Y así llegamos al tercer punto: la sinceridad con el director espiritual, para facilitarle su labor de acompañamiento, de orientación y exigencia. Hemos de ser sinceros desde antes, cuando la tentación acecha, diciendo con franqueza: se me ocurre esto, tengo una mala temporada, encomiéndame más estos días... Y si tuviéramos la desgracia de “tocar el violón” —no tiene por qué suceder—, sinceridad inmediata (salvaje y educada) en la dirección espiritual y en la confesión sacramental.

La sinceridad lleva a darse a conocer con humildad y claridad, sin medias verdades, sin disimulos ni exageraciones, sin vaguedades, manifestando con sencillez las disposiciones interiores y la realidad de la propia vida, de modo que se pueda recibir toda la ayuda necesaria en la lucha por la santidad. Sinceridad en lo concreto; en el detalle, con delicadeza. Huyendo del embrollo y de lo complicado, llamando a las cosas por su nombre, sin querer enmascarar las flaquezas, derrotas y defectos con falsas razones y justificaciones. (Fernández-Carvajal, 2011, p. 195)

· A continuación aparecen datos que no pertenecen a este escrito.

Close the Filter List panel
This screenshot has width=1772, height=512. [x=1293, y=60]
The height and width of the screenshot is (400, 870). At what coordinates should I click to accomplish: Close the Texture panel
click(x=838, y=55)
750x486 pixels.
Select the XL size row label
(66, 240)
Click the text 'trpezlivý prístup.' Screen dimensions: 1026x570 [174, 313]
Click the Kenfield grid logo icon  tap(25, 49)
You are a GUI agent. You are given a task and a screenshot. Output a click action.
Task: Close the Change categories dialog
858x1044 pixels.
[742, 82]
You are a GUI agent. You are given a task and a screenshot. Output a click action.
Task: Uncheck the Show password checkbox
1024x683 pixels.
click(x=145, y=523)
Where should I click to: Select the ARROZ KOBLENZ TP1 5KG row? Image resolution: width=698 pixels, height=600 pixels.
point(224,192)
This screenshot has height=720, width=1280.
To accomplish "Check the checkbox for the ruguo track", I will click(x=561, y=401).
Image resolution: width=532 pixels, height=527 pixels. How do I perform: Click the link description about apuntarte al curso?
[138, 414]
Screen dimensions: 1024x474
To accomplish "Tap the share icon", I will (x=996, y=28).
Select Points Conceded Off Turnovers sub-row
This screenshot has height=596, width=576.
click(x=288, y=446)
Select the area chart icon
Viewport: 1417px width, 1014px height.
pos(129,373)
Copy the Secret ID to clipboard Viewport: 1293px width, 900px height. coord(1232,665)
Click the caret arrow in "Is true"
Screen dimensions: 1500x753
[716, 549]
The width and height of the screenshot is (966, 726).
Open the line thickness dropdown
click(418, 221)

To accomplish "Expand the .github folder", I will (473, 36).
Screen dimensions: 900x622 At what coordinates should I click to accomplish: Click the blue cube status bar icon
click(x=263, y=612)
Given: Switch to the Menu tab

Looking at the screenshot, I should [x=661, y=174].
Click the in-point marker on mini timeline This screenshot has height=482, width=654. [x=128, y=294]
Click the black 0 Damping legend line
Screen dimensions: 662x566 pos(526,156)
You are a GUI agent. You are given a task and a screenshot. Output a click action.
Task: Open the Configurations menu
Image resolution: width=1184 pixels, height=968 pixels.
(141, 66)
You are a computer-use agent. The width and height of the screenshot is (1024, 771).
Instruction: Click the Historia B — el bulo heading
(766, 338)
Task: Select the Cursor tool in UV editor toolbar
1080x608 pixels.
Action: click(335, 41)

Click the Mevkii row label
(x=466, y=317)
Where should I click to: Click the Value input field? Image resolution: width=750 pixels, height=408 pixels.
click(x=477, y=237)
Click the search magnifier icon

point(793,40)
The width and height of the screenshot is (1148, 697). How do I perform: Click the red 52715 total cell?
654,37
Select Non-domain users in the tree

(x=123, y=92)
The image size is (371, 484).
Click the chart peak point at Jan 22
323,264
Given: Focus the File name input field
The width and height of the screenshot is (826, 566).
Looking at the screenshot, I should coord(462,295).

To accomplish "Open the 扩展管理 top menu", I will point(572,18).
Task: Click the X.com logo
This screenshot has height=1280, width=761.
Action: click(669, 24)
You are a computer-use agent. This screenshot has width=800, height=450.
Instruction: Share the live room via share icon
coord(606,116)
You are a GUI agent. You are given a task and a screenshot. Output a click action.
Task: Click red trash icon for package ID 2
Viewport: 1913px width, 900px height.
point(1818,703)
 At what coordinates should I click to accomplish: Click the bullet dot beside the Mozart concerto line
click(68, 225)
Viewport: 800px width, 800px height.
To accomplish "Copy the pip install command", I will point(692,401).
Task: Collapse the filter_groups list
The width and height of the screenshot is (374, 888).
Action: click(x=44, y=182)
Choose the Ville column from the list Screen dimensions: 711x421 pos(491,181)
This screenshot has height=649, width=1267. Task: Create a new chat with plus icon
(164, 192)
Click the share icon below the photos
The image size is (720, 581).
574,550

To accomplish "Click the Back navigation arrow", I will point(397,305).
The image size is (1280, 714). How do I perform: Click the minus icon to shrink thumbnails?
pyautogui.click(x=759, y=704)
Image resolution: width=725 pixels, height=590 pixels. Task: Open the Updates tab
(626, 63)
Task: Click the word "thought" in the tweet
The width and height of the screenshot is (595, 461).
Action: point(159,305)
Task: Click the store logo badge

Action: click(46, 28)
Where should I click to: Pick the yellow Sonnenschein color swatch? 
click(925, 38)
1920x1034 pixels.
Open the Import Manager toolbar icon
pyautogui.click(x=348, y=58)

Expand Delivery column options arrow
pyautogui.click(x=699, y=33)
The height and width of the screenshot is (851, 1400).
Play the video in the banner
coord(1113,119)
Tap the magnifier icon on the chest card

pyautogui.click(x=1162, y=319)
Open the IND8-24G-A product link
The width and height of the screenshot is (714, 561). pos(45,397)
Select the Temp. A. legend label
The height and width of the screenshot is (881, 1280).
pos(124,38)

Abrir el alma, dejar entrar al Espíritu Santo en nuestro corazón —con todos sus dones y sus frutos—, es una táctica triunfadora. Un buen consejo por si llegara un momento en que costara especialmente la sinceridad es abrir una puerta con el director espiritual. Quizá decirle de pasada, o escribirle un mensaje: “tenemos que hablar”, “tengo que decirte algo”. Ya es una manera de dar un paso, comenzar a sincerarse. De esa forma, será más fácil encontrar el momento de hablar a solas. Si quizá tampoco sepamos cómo romper el hielo, se puede comenzar diciendo con toda sencillez: “me cuesta mucho decir lo que te voy a contar”. Y entonces, lanzarse a “soltar el sapo”.

Quizá no haga falta un plan tan estudiado, lo que sí es eficaz es un consejo antiguo, que utilizaba san Josemaría en su labor pastoral. Ponía el ejemplo de una persona que cargaba, durante un tramo de varios kilómetros, algunas piedritas en los bolsillos y una roca en el hombro. Al llegar al sitio de destino, lo lógico es que soltara el peñasco, y no las piedrecitas. Pues así tiene que ser la actitud nuestra en la dirección espiritual: comenzar por lo que más cuesta, por las faltas de mayor entidad, sin “dorar la píldora” con pequeños errores que nos pueden llevar a la mentira o al engaño:

Contad primero lo que desearíais que no se supiera. ¡Abajo el demonio mudo! De una cuestión pequeña, dándole vueltas, hacéis una bola grande, como con la nieve, y os encerráis dentro. ¿Por qué? ¡Abrid el alma! Yo os aseguro la felicidad, que es fidelidad al camino cristiano, si sois sinceros. Claridad, sencillez: son disposiciones absolutamente necesarias; hemos de abrir el alma, de par en par, de modo que entre el sol de Dios y la claridad del Amor. (AD, n. 189)

La aplicación del pasaje del demonio mudo a la sinceridad en la dirección espiritual va más allá de un simple simbolismo: “El que se calla tiene un secreto con Satanás, y es mala cosa tener a Satanás como amigo” (Carta, 24-3-1931, n. 38, citada por Burkhart y López, 2013, p. 325). O, mirándolo en positivo: “Por eso demuestra tanto interés el diablo en cegar nuestras inteligencias con la soberbia, que enmudece: sabe que, apenas abrimos el alma, Dios se vuelca con sus dones” (Carta, 14-2-1974, n. 22, citada por Burkhart y López, 2013, p. 325).

La sinceridad es el comienzo de la solución. Como el hijo pródigo, experimentaremos la infinita misericordia del Padre, que no solo nos acoge de nuevo en su seno, sino que organiza una fiesta. El banquete del amor, del perdón, de la resurrección: este hijo estaba muerto y ha revivido.

Acudamos a la Virgen Santísima, que tenía un alma fina, delicada, pura, limpísima, porque siempre estaba en diálogo franco y amoroso con ese Dios que era su Padre, su Hijo y su Esposo. Pidámosle que nos ayude a vencer al demonio mudo por medio de la sinceridad salvaje, educada e inmediata con Dios, con nosotros mismos y con quienes dirigen nuestra alma.